SUPPLIED MATERIAL START

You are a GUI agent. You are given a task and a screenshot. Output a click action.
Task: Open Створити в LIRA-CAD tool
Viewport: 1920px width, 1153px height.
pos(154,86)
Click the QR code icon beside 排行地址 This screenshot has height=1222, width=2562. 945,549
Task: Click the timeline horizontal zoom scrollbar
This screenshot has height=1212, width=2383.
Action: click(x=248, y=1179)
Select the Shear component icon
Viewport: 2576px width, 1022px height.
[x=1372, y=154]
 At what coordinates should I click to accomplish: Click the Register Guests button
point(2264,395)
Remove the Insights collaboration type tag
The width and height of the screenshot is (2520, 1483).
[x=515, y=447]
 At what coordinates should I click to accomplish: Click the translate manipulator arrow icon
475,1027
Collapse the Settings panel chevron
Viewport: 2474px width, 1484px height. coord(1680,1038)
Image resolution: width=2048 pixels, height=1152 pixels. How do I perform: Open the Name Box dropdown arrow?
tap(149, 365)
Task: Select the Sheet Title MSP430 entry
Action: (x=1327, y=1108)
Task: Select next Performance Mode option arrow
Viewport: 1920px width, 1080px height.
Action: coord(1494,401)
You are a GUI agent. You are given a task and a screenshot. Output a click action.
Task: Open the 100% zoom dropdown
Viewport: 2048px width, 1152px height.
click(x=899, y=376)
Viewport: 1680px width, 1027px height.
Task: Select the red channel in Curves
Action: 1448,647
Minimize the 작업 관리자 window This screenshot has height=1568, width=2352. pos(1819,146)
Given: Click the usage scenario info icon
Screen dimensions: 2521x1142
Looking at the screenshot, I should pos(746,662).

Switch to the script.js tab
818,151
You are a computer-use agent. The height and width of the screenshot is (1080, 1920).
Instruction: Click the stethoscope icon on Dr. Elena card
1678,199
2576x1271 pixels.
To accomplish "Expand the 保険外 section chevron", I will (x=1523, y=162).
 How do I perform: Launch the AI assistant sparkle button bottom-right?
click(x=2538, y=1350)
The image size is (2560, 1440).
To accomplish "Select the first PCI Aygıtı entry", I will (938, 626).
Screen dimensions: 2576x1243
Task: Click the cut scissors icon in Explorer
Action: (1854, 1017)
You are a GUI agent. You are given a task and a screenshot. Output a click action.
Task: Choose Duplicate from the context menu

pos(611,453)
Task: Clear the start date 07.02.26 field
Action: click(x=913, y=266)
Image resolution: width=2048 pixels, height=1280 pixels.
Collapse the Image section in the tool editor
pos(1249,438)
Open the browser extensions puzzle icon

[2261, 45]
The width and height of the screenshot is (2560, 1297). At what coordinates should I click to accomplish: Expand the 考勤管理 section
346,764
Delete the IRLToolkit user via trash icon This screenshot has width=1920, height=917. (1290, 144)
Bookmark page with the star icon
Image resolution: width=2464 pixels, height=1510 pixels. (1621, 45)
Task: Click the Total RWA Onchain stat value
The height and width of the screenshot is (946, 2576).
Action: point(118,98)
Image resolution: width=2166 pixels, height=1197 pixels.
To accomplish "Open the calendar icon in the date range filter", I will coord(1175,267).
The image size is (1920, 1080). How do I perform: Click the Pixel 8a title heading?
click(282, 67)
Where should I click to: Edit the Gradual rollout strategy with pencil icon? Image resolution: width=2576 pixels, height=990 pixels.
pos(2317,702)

SUPPLIED MATERIAL END

*PROBLEM DESCRIPTION:*
Repeat all the entries word for word.

*RESULT FOR THIS EXERCISE:*
You are a GUI agent. You are given a task and a screenshot. Output a click action.
Task: Open Створити в LIRA-CAD tool
Viewport: 1920px width, 1153px height.
pos(154,86)
Click the QR code icon beside 排行地址 This screenshot has height=1222, width=2562. 945,549
Task: Click the timeline horizontal zoom scrollbar
This screenshot has height=1212, width=2383.
Action: click(x=248, y=1179)
Select the Shear component icon
Viewport: 2576px width, 1022px height.
[x=1372, y=154]
 At what coordinates should I click to accomplish: Click the Register Guests button
point(2264,395)
Remove the Insights collaboration type tag
The width and height of the screenshot is (2520, 1483).
[x=515, y=447]
 At what coordinates should I click to accomplish: Click the translate manipulator arrow icon
475,1027
Collapse the Settings panel chevron
Viewport: 2474px width, 1484px height. coord(1680,1038)
Image resolution: width=2048 pixels, height=1152 pixels. How do I perform: Open the Name Box dropdown arrow?
tap(149, 365)
Task: Select the Sheet Title MSP430 entry
Action: (x=1327, y=1108)
Task: Select next Performance Mode option arrow
Viewport: 1920px width, 1080px height.
Action: coord(1494,401)
You are a GUI agent. You are given a task and a screenshot. Output a click action.
Task: Open the 100% zoom dropdown
Viewport: 2048px width, 1152px height.
click(x=899, y=376)
Viewport: 1680px width, 1027px height.
Task: Select the red channel in Curves
Action: 1448,647
Minimize the 작업 관리자 window This screenshot has height=1568, width=2352. pos(1819,146)
Given: Click the usage scenario info icon
Screen dimensions: 2521x1142
Looking at the screenshot, I should pos(746,662).

Switch to the script.js tab
818,151
You are a computer-use agent. The height and width of the screenshot is (1080, 1920).
Instruction: Click the stethoscope icon on Dr. Elena card
1678,199
2576x1271 pixels.
To accomplish "Expand the 保険外 section chevron", I will (x=1523, y=162).
 How do I perform: Launch the AI assistant sparkle button bottom-right?
click(x=2538, y=1350)
The image size is (2560, 1440).
To accomplish "Select the first PCI Aygıtı entry", I will (938, 626).
Screen dimensions: 2576x1243
Task: Click the cut scissors icon in Explorer
Action: (1854, 1017)
You are a GUI agent. You are given a task and a screenshot. Output a click action.
Task: Choose Duplicate from the context menu

pos(611,453)
Task: Clear the start date 07.02.26 field
Action: click(x=913, y=266)
Image resolution: width=2048 pixels, height=1280 pixels.
Collapse the Image section in the tool editor
pos(1249,438)
Open the browser extensions puzzle icon

[2261, 45]
The width and height of the screenshot is (2560, 1297). At what coordinates should I click to accomplish: Expand the 考勤管理 section
346,764
Delete the IRLToolkit user via trash icon This screenshot has width=1920, height=917. (1290, 144)
Bookmark page with the star icon
Image resolution: width=2464 pixels, height=1510 pixels. (1621, 45)
Task: Click the Total RWA Onchain stat value
The height and width of the screenshot is (946, 2576).
Action: point(118,98)
Image resolution: width=2166 pixels, height=1197 pixels.
To accomplish "Open the calendar icon in the date range filter", I will coord(1175,267).
The image size is (1920, 1080). How do I perform: Click the Pixel 8a title heading?
click(282, 67)
Where should I click to: Edit the Gradual rollout strategy with pencil icon? Image resolution: width=2576 pixels, height=990 pixels.
pos(2317,702)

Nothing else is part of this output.